:: Task brief ::
Tally the lines in the material below that contain the string "Open", treating uppercase and lowercase as different, and reply with only that number.

+++ Data section +++

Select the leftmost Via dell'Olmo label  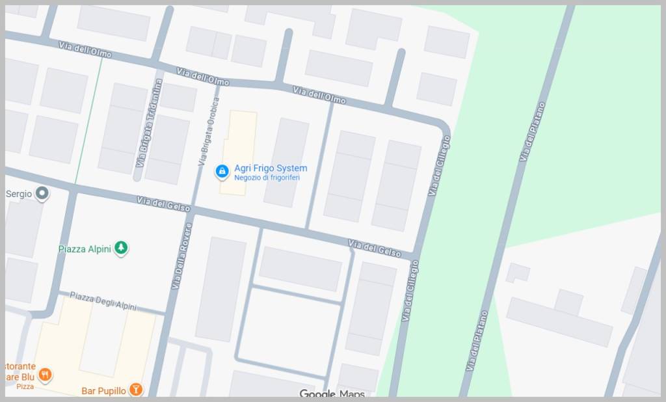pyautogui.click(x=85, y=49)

+++
+++ Data section +++

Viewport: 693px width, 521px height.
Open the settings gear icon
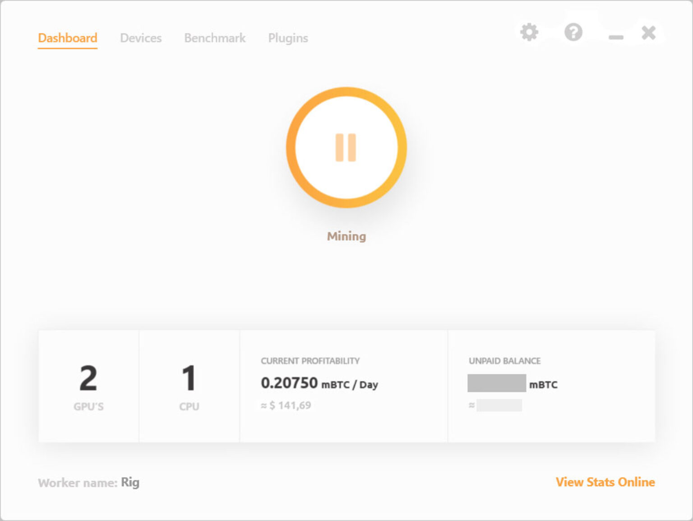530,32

+++
+++ Data section +++

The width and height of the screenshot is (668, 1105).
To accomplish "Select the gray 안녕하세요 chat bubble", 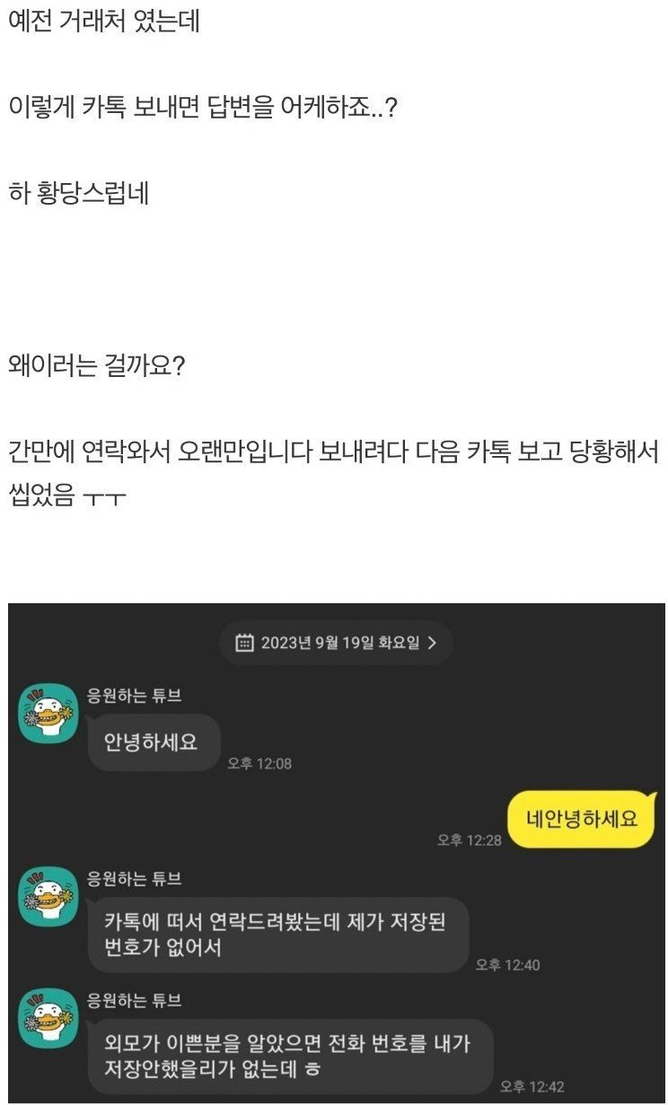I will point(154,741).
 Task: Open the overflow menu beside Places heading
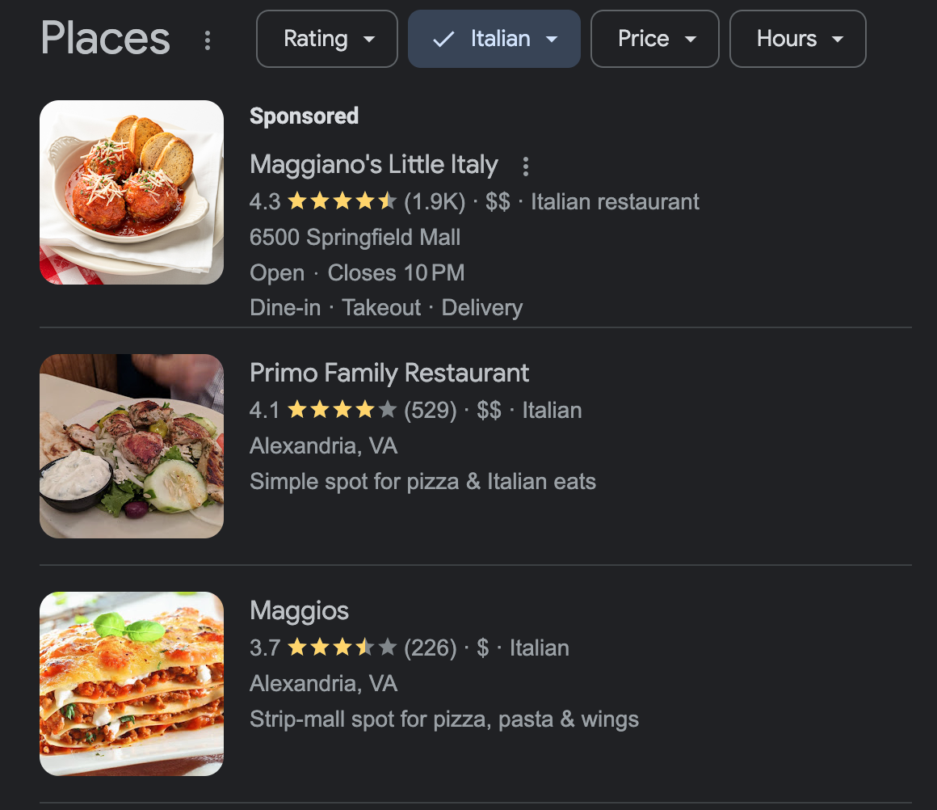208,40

+++

:: Exercise output ::
2